Achtergrond - Inleiding

  1. SBW-project ‘Werkelijke Sterkte’

    Het programma Sterkte & Belastingen Waterkeringen (SBW) wordt in opdracht van de Waterdienst van Rijkswaterstaat door Deltares uitgevoerd. Het bestaat uit een aantal inhoudelijk gerichte projecten, die zich richten op het invullen van belangrijke kennisleemtes bij het vijfjaarlijks toetsen van de primaire waterkeringen. Deze kennisleemtes betreffen zowel de belasting- als de sterktekant bij het toetsen. Door kennisleemtes in te vullen wordt het toetsingsinstrumentarium uitgebreid en verbeterd. De huidige verbeterslag wordt gemaakt ten behoeve van het Voorschrift Toetsen op Veiligheid (VTV) Primaire Waterkeringen 2011.

    Eén van de projecten is het SBW-project ‘Werkelijke Sterkte’, dat erop gericht is het toets- spoor van macrostabiliteit binnenwaarts te verbeteren.
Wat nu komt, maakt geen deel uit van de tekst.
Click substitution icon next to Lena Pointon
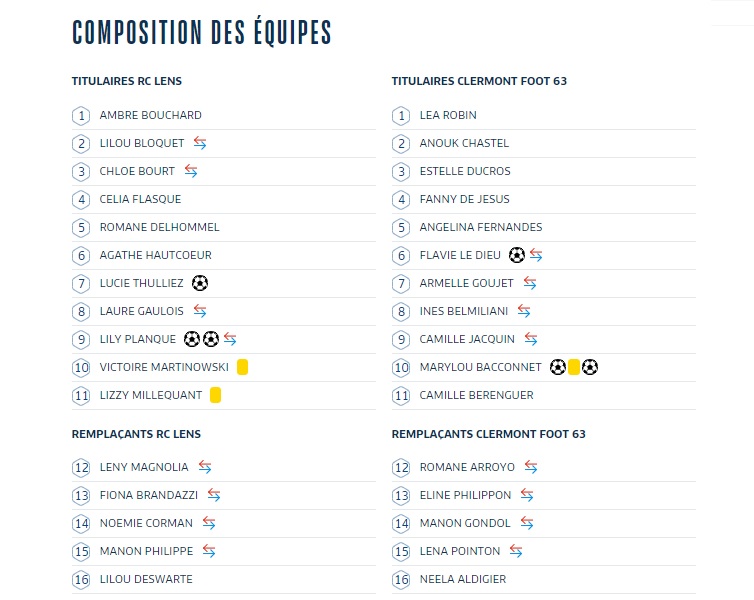517,551
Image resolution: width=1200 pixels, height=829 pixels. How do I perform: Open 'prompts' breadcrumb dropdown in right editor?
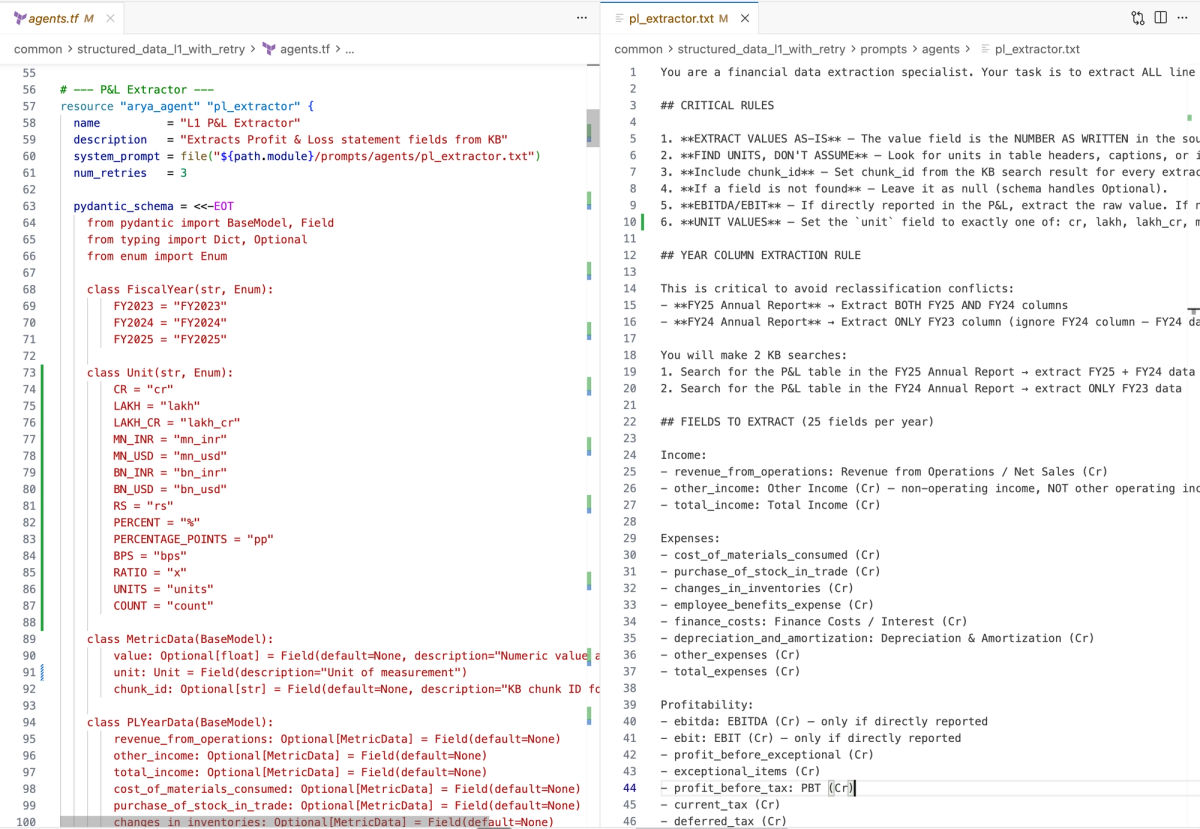pos(882,49)
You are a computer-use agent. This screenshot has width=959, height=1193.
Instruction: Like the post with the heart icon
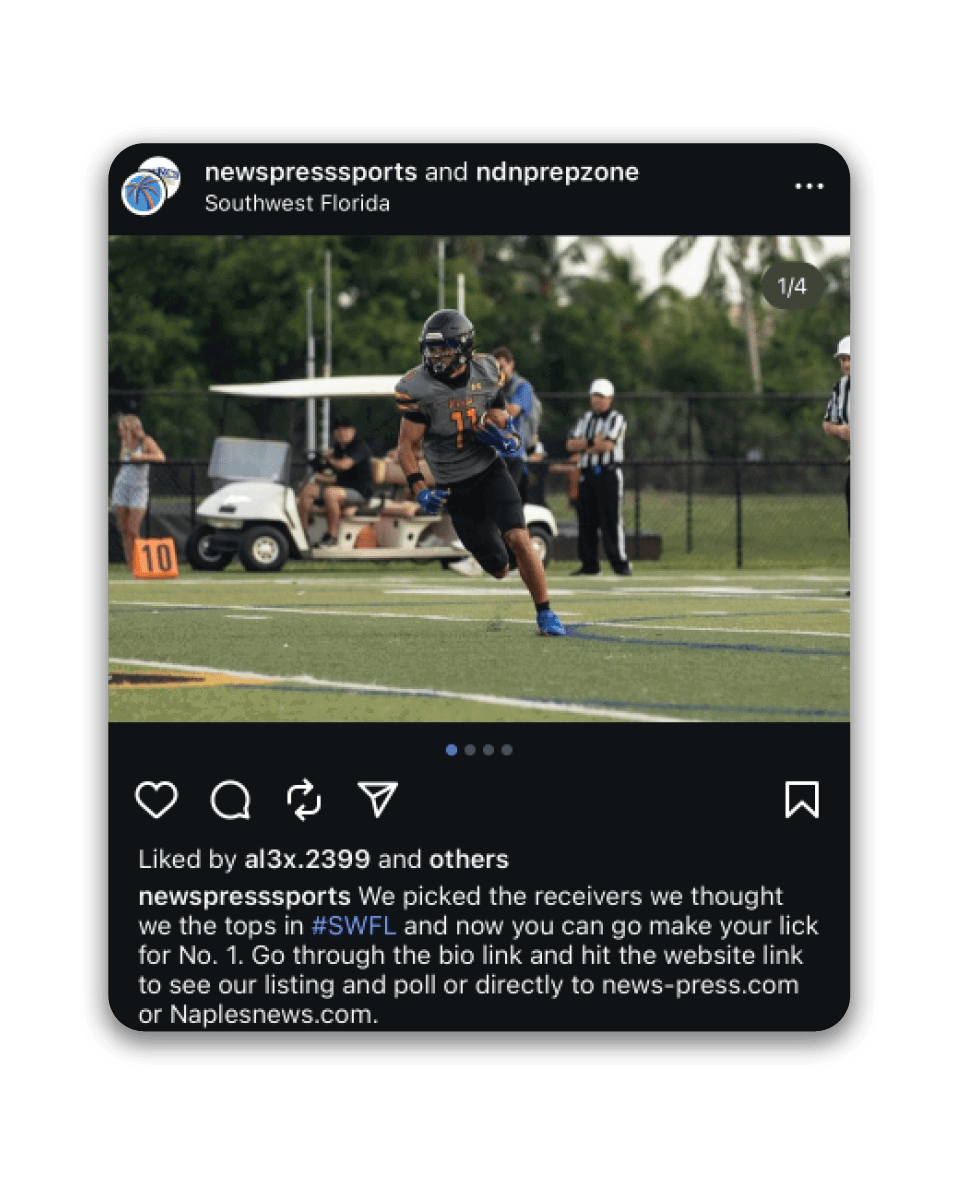(x=157, y=800)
Het omvat onderzoek naar de drie volgende kennisleemtes die, vanwege de bestaande raakvlakken binnen het SBW-project ‘Werkelijke Sterkte’, zijn gebundeld:

    • toetsen macrostabiliteit van dijken aan grenstoestanden voor sterkte en vervorming;

    • schuifsterkte van grond bij lage effectieve spanningen;

    • analyse macrostabiliteit van dijken met de Eindige Elementen Methode (EEM).
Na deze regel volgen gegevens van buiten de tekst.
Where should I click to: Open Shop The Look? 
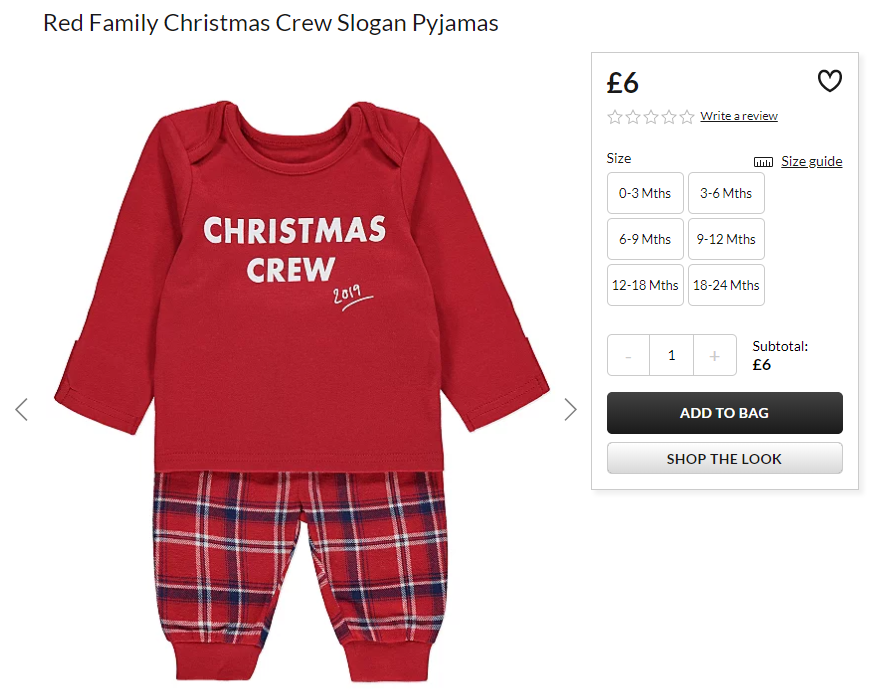pos(725,458)
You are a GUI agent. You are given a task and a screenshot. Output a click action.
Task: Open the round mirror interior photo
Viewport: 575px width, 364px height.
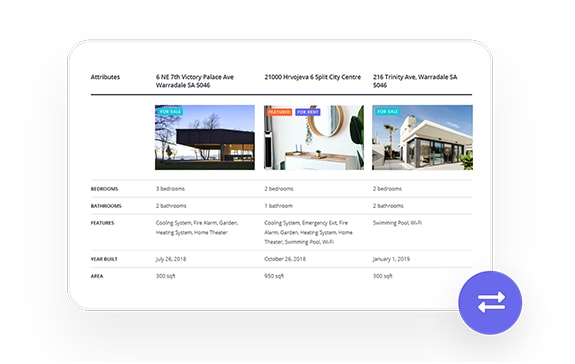click(x=314, y=137)
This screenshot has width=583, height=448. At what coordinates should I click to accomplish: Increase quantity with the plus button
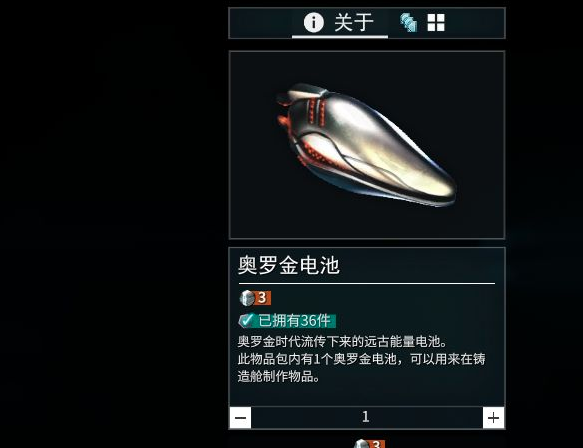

      De onderzoeksresultaten van deze drie deelprojecten binnen het SBW-project ‘Werkelijke Sterkte’ zullen gezamenlijk leiden tot een Technisch Rapport.

  2. Deelproject ‘Analyse macrostabiliteit van dijken met EEM’

    Bij het toetsen op de macrostabiliteit van primaire waterkeringen komt de Eindige Elementen Methode aan bod als eenvoudige rekenregels of glijvlakberekeningen tekort schieten, bijvoorbeeld bij toepassing van constructieve elementen in waterkeringen. Er bestaat momenteel echter geen veiligheidsfilosofie en stappenplan voor het uitvoeren van eindige elementenberekeningen voor het toetsen van waterkeringen. Dit betekent dat met het rekenresultaat van eindige elementenberekeningen nog niet goed kan worden getoetst aan de wettelijk vereiste veiligheid. Dit vormt een drempel voor het gebruik en de acceptatie van de Eindige Elementen Methode als toetsingsinstrument.

    Het hoofddoel van het SBW-deelproject ‘Analyse macrostabiliteit van dijken met EEM’ is dan ook het ontwikkelen van een richtlijn, bestaande uit een veiligheidsfilosofie en een bijbehorend stappenplan, op basis waarvan ten behoeve van het toetsen van een waterkering stabiliteitsanalyses met behulp van 2D plane strain eindige elementenberekeningen kunnen worden uitgevoerd. Hierbij is de ambitie uitgesproken om de Eindige Elementen Methode te gebruiken als ultimate limit state model, waarbij de veiligheid op de gebruikte klassieke glijvlakmodellen (Bishop, Lift Van, Spencer) wordt afgestemd.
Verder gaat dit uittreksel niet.